The familiar creature comforts of the BMW 5-series are immediately apparent in this well-equipped 01,495 (tax paid) machine, although everyday motorists will need more than a degree of convincing to Pay out £1,300 more than the cost of the straightforward 520i in the interests of technical efficiency and improved fuel consumption. However, we must record that we were highly impressed with the consumption figures recorded from this new “high efficiency” BMW: during its time in our hands it returned a creditable 33.2 mpg which is well in line with its official figures of 37.7 mpg at a steady 75 mph and 24.6 mpg in the urban cycle. Since our test didn’t include much in the way of motorway driving, this sort of figure is obviously not unreasonable, making the 52.5e an interesting proposition for anybody who turns in a high business mileage, for example, over a relatively short period.

To complement the engine’s low speed torque (177 lb ft at 3250 rpm), a very high final drive is employed, enabling the BMW to reach the same road speeds as the 520i but at lower engine speeds.
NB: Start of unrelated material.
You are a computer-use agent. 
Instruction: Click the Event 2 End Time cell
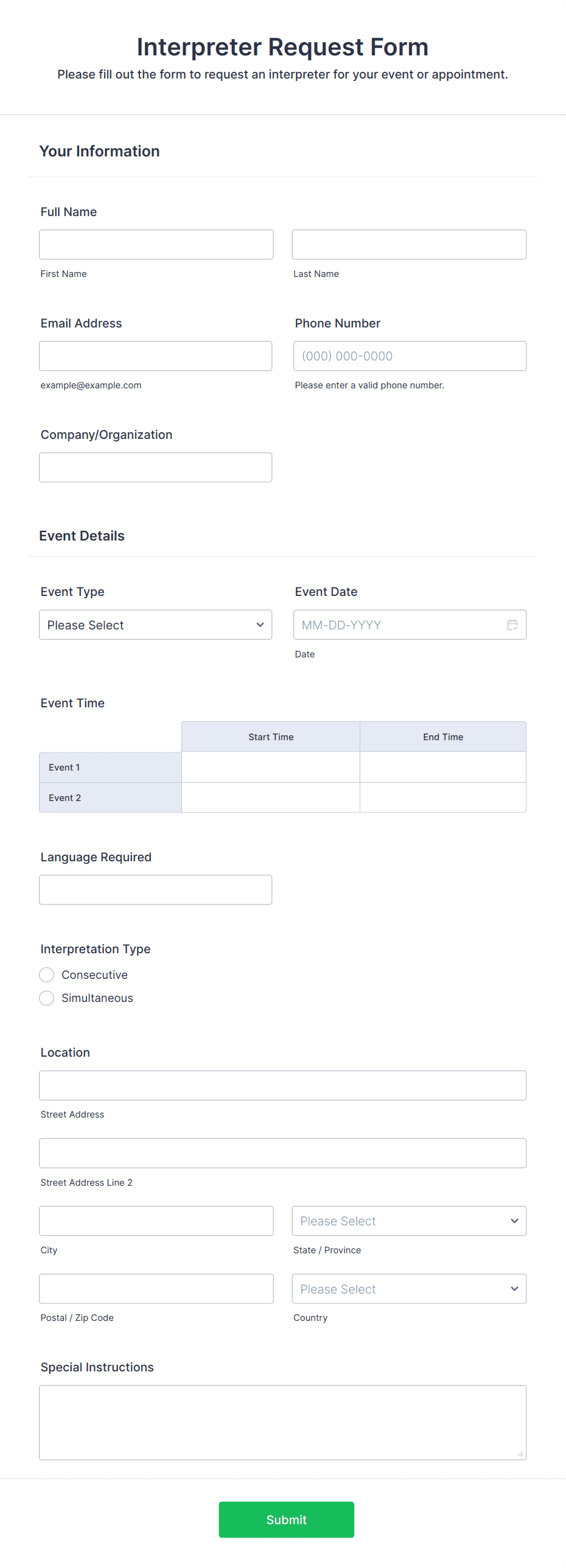(x=443, y=797)
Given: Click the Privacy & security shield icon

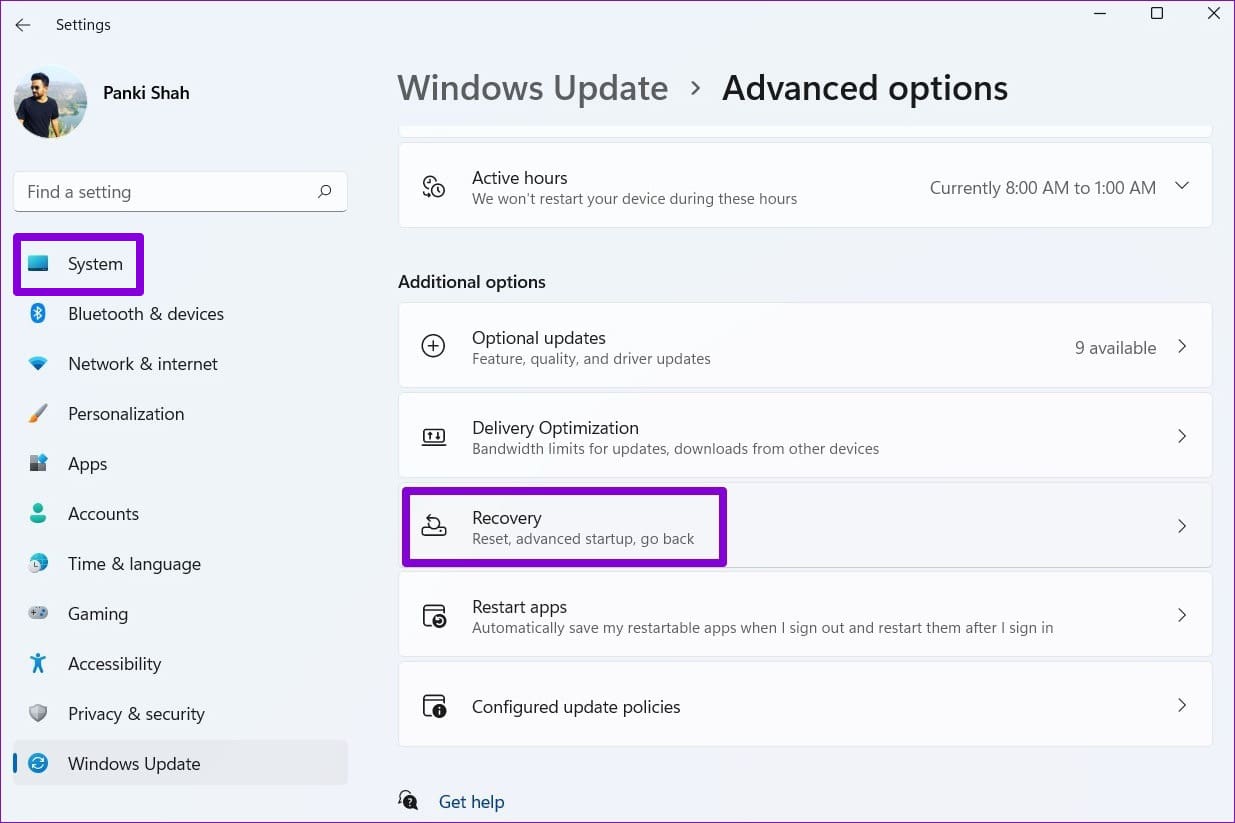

In fact, the 525e’s final drive ratio (at 2.93:1) is 25% higher than that on 520i, although the acceleration is slightly better with 0-60 mph being managed in 10.4 sec.

The 525e is available only with automatic transmission at present, employing the smooth four-speed unit which is also available on the 6 and 7-series models. Ventilated disc brakes at the front enhance the chassis specification, while drums give way to solid discs at the rear, and the suspension has also been beefed-up to deal with the slightly increased overall weight and its different distribution.

Elsewhere, the 5-series BMW recipe remains pretty well unchanged, a high level of basic specification being further enhanced on our test car by the addition of an electric sunroof (1579), alloy wheels (£557), central locking (£197), one of those irritating onboard computers (at £499 a waste of the writer’s money, at least) and electric windows (£528). An interesting car, well worth thinking about for the owner who has to think carefully about his petrol bills without wanting to dispense with all his performance aspirations. — A. H.